Rajoy vs Puigdemont: A profile of two leaders
Sky News looks at the lives of Mariano Rajoy and Carles Puigdemont, the two men at the centre of Spain's political crisis.
Sunday 29 October 2017 14:24, UK
One is a baker's son who has been a stringent advocate for independence since his youth - the other is a bullfighting and cigar aficionado at the forefront of Spanish politics for more than a decade.
Prime Minister Mariano Rajoy and Carles Puigdemont, the now deposed Catalan separatist leader, are at the centre of the country's deepest political crisis in decades.
They both carry scars from serious car accidents in their youth, but share little else in common:
MARIANO RAJOY
The 62-year-old Real Madrid fan was born in Santiago de Compostela in Galicia in the northwest of Spain.
At the age of 23, he became the youngest property registrar in Spain after entering the civil service.
Mr Rajoy sustained facial injuries in a serious car crash in the late 1970s and has always worn a beard to cover the scars.
He also survived a helicopter crash in 2005, after the aircraft went down shortly after take-off outside a bullring near Madrid.

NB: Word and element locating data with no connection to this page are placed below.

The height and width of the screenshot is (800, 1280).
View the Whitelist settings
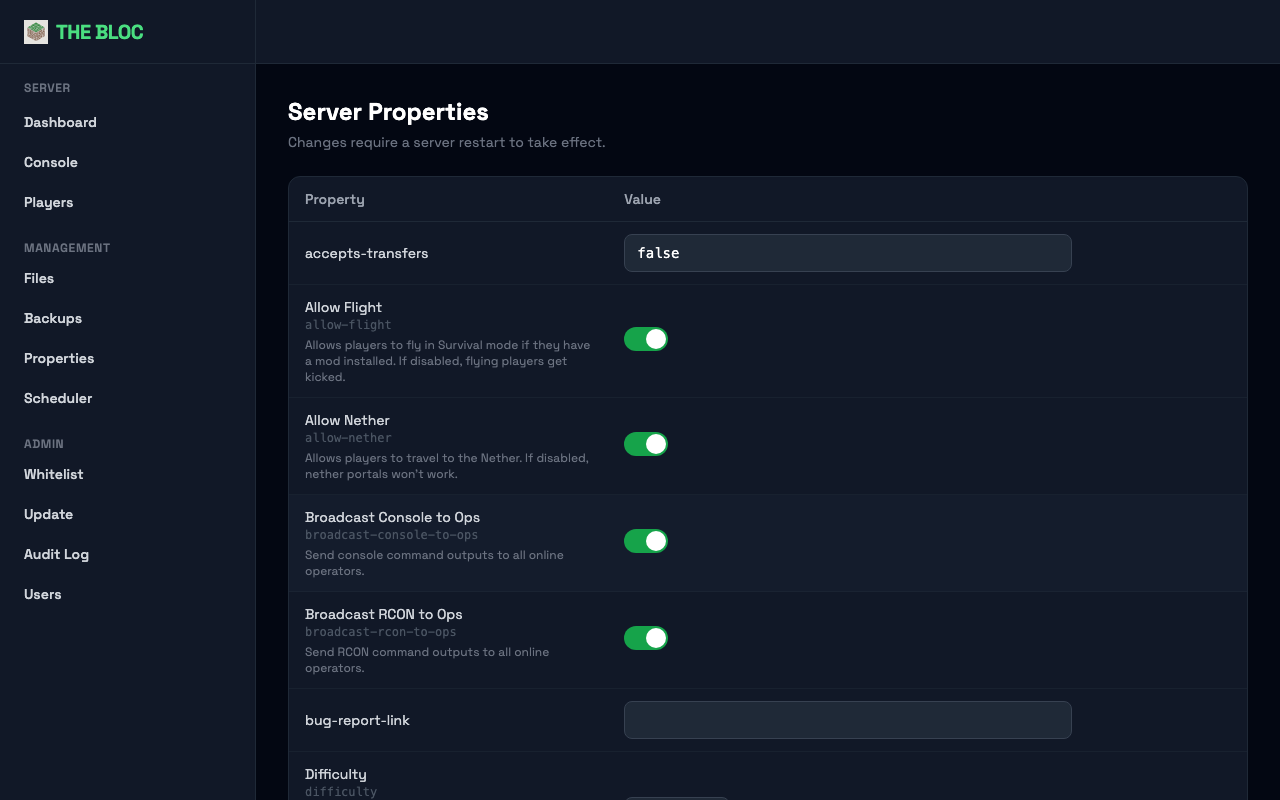[53, 474]
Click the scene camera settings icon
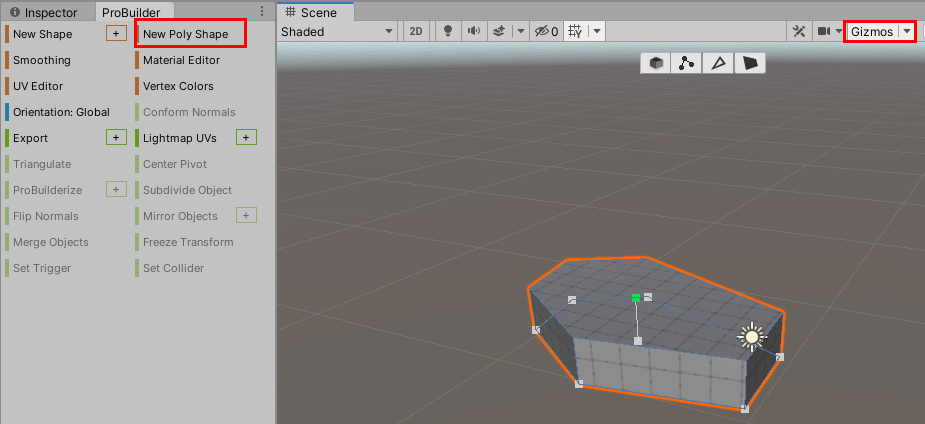925x424 pixels. pos(824,31)
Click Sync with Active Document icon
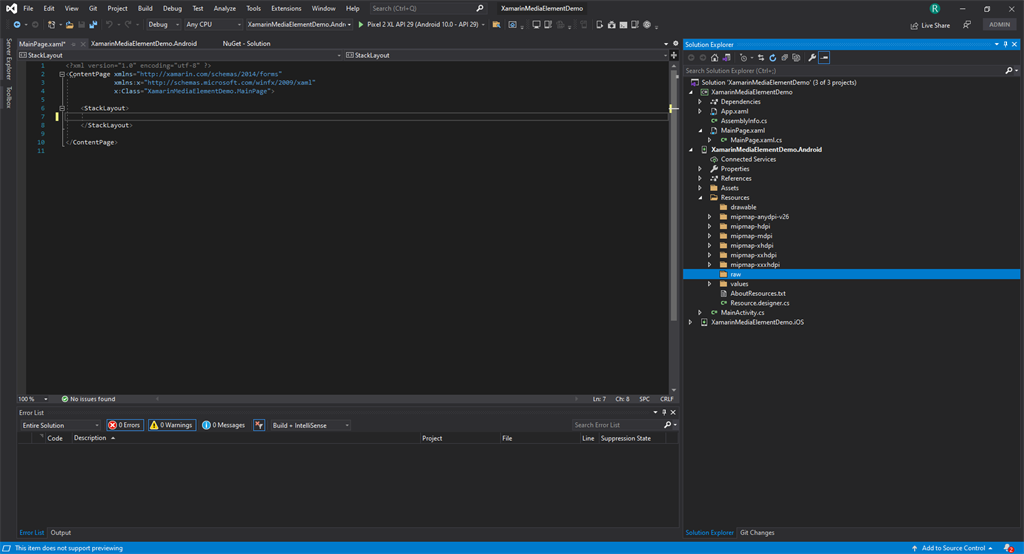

Mr Rajoy, then the opposition leader, walked away from the crash with a broken finger.
A social conservative, Mr Rajoy is a supporter of bullfighting and lifted a ban on screening the events on TV after he became prime minister.
Spain has become accustomed to his role at the forefront of politics, ever since he was selected in 2003 by former prime minister Jose Maria Aznar to succeed him.
A risk-averse politician often seen as the "dull but safe" option, he has been the prime minister since 2011, has lead his party, Partido Popular (PP), since 2004 and has helped to pull Spain back from the European economic crisis.
He was leader of the party in the aftermath of the Madrid train bombings on 11 March 2004, which took place three days before the general election.
The PP claimed that separatist terrorist organisation ETA was behind the bombings, but it later emerged that it was carried out by an al Qaeda terrorist cell.
The government was accused of hiding information to prevent linking the attack to Islamist groups following the decision to take Spain into the unpopular war.
PP had been leading in opinion polls, but it was the Spanish Socialist Workers' Party (PSOE), led by Jose Luis Rodriguez Zapatero, that won the most seats and formed a minority government, with the bombings playing a role in the election outcome.
Detractors have claimed he has not done anything to stop separatist sentiment from surging in Catalonia.
He has been married since 1996 and has two children.
CARLES PUIGDEMONT
The 54-year-old is a former journalist who worked for various local newspapers in Catalonia after dropping out of university.
Born in Amer, Girona, he has been a fierce supporter of Catalan independence since his youth.
The second of eight brothers, Mr Puigdemont's parents ran a bakery business.
In 1983, aged 21, he too was involved in a serious car accident which left scars on his forehead that are covered by his Beatles mop-top hairstyle.
It was at that stage that he ended his studies into Catalan philology and began working as a journalist.
Mr Puigdemont still lives in Girona, around 60 miles northeast of Barcelona, and was the city's mayor in 2011.
But he only became head of the regional government in 2016, as a result of a compromise between the Together for Yes and CUP parties which wanted to replace then pro-independence leader Artur Mas.
At the time, Mr Puigdemont said it was an "accidental arrival through the back door".
Initially it was thought he would be manipulated in the role, at the head of a fragile coalition of separatist parties, but "Puigdi", as he was known to his friends, stamped his authority on his government by sacking right-wing members with differing views on independence.
He has said he would consider quitting politics if independence was achieved.
He has said he is willing to go to jail over his push for independence, adding: "There is nothing they can do to me [that will make me give up]."
Mr Puigdemont speaks Catalan, French, English, Spanish and Romanian and has been married to Romanian journalist Marcela Topor since 2000. The couple have two daughters.